Ross Raisin's antihero Sam Marsdyke is a classic of the genre. A gangling, 19-year-old misfit who works on his father's sheep farm on the West Yorkshire moors, Sam was expelled from school for some unexplained trouble with a girl. He is an outsider, a scowling oddball shunned by society, who finds comfort in the natural world. His closest companion is a sheepdog puppy named Sal and he is capable of an empathy with animals that is lacking from his human interactions.
But the landscape for which he feels such affinity is under siege from out-of-towners: from gastropub chains, second-homers and bobble-hatted ramblers with their foil-wrapped sandwiches. The sense of physical encroachment is pervasive and claustrophobic, mirroring Sam's growing mental isolation.
He develops an obsession with Josephine, the teenage daughter of a middle-class family newly arrived from London. She sees in Sam a chance to rebel against her ghastly mother and the two abscond across the moors. But is this really the romantic elopement Sam seems to imagine or is there a more malign undertow?

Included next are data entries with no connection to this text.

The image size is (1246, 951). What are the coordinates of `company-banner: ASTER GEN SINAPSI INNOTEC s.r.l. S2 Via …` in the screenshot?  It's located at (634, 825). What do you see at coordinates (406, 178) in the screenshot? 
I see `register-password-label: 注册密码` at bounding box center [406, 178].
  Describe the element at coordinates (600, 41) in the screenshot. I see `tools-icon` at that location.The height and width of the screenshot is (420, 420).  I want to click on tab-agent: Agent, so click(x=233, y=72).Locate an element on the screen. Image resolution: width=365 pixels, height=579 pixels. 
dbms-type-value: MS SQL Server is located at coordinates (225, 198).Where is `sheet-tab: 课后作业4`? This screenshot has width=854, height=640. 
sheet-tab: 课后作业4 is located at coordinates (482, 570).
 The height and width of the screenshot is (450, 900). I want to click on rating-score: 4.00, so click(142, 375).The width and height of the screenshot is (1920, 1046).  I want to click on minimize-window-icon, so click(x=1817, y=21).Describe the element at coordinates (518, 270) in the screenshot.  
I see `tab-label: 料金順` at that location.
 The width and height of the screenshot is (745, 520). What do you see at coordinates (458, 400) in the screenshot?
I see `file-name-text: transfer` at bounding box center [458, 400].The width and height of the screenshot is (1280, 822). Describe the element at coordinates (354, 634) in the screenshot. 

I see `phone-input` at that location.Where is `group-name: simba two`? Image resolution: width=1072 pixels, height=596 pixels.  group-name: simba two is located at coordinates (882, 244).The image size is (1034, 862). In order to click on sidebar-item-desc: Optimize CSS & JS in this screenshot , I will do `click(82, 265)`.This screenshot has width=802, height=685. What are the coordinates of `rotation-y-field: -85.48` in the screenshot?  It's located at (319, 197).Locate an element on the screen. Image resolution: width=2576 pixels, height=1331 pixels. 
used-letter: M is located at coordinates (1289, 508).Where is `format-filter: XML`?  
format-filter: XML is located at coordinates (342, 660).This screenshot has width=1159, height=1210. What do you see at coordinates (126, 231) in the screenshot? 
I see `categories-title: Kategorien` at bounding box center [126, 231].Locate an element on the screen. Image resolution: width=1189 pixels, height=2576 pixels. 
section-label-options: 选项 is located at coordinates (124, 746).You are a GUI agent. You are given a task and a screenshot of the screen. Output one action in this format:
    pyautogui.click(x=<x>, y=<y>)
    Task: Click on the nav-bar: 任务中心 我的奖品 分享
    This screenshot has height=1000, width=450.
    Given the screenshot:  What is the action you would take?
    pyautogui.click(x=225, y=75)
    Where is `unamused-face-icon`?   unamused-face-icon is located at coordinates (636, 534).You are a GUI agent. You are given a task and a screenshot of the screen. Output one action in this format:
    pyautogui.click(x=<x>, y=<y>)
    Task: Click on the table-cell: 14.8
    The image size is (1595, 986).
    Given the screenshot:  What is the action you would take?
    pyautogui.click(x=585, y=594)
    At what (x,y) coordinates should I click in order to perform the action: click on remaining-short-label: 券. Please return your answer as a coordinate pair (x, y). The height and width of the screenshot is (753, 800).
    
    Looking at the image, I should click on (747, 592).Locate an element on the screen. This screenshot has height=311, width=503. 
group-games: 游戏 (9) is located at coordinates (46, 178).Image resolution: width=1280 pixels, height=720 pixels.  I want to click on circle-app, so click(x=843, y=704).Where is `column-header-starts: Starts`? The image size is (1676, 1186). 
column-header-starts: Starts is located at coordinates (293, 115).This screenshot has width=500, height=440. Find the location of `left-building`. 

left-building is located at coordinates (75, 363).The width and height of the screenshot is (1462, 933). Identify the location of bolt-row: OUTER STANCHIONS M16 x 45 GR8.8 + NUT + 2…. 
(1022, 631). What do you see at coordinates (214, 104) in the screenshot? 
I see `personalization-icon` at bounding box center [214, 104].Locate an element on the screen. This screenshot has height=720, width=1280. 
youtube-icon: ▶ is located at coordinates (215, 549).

This uncertainty makes God's Own Country a compelling debut novel, its sinister narrative shot through with flashes of black humour. Raisin writes with such a sureness of touch that Sam is always credible, even at his most unlikable. His voice is entirely original, laced with Yorkshire dialect and possessed of an easy, almost casual descriptive power: "a giant shadow spread over the Moors, turning them russet to dark brown, like a mighty beer stain soaking through the carpet". The result is engrossing and unsettling; a rich, sticky hotpot of a book with a lingering aftertaste of disquiet.